Characteristic words from TT descriptions
===================================

This experiment focuses on the descriptions of the Twitter accounts of Polish Sejm MPs.
We ask ourselves are there any characteristic words used in the descriptions.

This is first toy example, because the number of descriptions is rather small (<400), so the results are statistically insignificant. Also only the biggest parties were used in the experiment (and only for some we obtained any results). But this is good first try for further more challenging tasks.

In the solution I used TF-IDF vectorization of each description, building simple classifier on top of that.
Description were preprocessed so only word-alike tokens were left, and transformed to their canonical forms (geting rid of inflection).

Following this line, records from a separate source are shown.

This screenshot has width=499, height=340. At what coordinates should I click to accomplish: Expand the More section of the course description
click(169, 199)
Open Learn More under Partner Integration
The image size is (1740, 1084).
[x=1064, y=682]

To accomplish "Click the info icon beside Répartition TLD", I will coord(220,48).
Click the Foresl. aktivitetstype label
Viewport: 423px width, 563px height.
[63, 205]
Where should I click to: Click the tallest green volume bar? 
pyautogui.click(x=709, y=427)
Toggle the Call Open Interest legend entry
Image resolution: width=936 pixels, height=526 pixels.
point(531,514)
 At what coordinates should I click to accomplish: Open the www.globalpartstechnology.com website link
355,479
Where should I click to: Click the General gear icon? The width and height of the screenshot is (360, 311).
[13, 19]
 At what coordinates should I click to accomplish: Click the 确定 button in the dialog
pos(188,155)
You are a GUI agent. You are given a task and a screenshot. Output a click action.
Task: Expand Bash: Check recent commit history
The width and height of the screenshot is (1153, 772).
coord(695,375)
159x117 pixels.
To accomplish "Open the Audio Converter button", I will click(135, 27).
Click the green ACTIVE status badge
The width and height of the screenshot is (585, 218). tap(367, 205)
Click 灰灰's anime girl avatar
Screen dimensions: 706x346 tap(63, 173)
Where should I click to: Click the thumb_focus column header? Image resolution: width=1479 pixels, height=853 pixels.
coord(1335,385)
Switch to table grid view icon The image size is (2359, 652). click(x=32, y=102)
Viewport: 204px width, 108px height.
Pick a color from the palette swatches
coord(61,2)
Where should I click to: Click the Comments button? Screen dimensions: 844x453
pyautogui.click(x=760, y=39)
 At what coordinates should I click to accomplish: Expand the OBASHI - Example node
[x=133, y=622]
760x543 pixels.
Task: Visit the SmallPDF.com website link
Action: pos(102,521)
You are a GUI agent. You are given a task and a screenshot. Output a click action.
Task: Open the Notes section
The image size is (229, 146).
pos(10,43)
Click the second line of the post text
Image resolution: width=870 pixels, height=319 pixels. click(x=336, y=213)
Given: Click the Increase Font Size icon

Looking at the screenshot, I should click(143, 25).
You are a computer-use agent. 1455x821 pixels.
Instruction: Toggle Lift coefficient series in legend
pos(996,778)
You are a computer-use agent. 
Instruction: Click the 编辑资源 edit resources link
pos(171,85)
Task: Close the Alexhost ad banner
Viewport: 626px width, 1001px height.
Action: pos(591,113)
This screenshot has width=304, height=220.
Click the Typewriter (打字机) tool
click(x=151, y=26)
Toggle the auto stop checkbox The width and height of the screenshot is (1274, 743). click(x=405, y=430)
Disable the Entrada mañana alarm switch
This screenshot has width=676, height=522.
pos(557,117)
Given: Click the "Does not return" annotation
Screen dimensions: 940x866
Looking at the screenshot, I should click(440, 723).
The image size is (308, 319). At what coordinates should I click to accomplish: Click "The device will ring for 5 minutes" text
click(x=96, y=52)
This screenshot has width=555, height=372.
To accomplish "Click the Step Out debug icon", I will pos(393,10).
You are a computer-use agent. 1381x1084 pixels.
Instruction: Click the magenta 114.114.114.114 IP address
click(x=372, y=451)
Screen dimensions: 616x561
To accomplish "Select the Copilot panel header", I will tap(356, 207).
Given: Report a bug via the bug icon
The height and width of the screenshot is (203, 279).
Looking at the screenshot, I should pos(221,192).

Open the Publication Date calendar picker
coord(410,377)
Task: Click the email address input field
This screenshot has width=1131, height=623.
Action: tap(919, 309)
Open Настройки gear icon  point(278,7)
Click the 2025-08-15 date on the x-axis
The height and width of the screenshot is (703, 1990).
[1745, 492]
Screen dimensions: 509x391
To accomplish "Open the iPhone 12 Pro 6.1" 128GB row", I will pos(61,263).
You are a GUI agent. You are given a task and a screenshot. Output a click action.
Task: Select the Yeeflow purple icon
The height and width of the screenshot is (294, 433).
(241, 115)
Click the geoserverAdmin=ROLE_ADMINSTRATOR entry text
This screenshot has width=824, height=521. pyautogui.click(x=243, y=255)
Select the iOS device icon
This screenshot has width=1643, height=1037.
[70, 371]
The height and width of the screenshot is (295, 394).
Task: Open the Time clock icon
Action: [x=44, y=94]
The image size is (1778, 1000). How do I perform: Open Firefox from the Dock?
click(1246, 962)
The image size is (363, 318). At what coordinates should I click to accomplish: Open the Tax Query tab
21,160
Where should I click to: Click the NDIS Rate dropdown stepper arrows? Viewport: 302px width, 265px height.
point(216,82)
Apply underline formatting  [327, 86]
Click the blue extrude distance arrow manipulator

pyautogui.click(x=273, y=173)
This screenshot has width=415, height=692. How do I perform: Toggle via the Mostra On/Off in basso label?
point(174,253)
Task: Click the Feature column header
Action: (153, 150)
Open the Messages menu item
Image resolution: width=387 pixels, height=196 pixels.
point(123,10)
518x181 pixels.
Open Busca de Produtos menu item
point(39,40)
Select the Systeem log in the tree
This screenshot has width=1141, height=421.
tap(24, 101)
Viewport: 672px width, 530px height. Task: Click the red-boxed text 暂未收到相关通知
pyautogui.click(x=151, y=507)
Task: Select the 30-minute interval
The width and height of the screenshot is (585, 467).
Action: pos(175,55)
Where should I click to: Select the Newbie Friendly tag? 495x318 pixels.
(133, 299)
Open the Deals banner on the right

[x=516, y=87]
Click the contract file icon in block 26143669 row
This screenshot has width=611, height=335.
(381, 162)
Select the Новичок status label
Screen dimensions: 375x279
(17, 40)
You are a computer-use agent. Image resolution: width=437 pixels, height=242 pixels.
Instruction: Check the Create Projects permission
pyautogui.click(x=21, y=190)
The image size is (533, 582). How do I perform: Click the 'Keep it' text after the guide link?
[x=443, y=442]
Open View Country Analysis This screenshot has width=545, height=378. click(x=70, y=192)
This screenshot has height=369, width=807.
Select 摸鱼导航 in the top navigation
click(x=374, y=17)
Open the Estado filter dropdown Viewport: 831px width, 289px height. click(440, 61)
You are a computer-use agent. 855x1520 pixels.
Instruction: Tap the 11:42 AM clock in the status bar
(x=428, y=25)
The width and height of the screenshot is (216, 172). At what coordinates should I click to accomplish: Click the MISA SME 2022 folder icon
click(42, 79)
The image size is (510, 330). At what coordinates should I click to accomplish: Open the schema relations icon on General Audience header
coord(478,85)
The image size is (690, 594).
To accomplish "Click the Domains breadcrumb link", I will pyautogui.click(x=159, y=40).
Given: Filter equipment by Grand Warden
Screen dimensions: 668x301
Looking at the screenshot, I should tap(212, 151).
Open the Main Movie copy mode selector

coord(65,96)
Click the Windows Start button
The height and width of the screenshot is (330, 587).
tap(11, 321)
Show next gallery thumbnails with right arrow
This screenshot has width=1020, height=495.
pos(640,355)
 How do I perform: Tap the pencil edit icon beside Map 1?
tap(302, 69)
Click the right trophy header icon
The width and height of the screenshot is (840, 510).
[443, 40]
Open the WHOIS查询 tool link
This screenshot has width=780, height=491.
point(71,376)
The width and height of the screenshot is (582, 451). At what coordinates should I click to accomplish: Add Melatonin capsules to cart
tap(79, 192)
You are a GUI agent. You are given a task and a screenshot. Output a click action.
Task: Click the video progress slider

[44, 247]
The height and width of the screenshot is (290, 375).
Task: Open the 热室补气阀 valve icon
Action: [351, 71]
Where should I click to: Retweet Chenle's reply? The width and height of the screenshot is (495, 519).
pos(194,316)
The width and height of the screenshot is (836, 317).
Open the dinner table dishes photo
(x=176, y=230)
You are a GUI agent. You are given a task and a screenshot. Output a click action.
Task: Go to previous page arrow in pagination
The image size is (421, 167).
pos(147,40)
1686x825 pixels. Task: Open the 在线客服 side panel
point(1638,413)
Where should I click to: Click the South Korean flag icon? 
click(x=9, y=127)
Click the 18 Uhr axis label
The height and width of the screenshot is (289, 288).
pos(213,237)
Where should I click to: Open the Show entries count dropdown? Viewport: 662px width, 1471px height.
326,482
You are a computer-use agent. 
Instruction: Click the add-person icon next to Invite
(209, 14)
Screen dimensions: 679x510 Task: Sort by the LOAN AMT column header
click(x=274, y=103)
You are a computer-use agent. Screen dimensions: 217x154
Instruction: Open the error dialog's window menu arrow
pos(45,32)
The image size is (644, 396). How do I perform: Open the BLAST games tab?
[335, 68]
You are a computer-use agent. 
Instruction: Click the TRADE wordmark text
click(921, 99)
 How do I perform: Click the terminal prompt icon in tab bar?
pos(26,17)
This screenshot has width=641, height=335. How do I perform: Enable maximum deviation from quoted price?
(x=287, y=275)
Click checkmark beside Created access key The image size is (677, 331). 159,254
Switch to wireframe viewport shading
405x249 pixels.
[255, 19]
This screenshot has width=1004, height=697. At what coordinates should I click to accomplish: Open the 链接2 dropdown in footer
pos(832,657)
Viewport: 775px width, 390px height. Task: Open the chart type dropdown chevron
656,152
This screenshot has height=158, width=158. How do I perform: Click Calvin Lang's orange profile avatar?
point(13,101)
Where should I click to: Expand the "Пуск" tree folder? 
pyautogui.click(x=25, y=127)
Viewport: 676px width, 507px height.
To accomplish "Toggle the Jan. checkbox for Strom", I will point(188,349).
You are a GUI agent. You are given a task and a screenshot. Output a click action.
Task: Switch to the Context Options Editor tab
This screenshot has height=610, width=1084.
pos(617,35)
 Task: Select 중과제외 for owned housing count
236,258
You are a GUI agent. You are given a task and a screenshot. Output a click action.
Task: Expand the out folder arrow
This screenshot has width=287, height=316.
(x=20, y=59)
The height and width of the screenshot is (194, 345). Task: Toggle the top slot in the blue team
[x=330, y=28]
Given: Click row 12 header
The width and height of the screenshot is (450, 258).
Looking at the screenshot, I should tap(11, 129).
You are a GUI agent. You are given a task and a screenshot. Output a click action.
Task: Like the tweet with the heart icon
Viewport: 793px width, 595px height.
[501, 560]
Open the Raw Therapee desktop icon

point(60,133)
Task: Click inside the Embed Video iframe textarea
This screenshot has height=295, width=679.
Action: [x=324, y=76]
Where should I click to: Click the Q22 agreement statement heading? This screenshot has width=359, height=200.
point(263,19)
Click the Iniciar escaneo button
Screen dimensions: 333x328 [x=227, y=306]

The classifier (even that it is very simple model) achieved good result on the test set (0.73 f1-score with 6 labels to classify). But the task was pretty much simple - in most cases the descriptions contain direct indication of the MPs affiliation - such words were identified as the top features used in classification. Still there are some other words which were selected as importat features... and those are interesting to check.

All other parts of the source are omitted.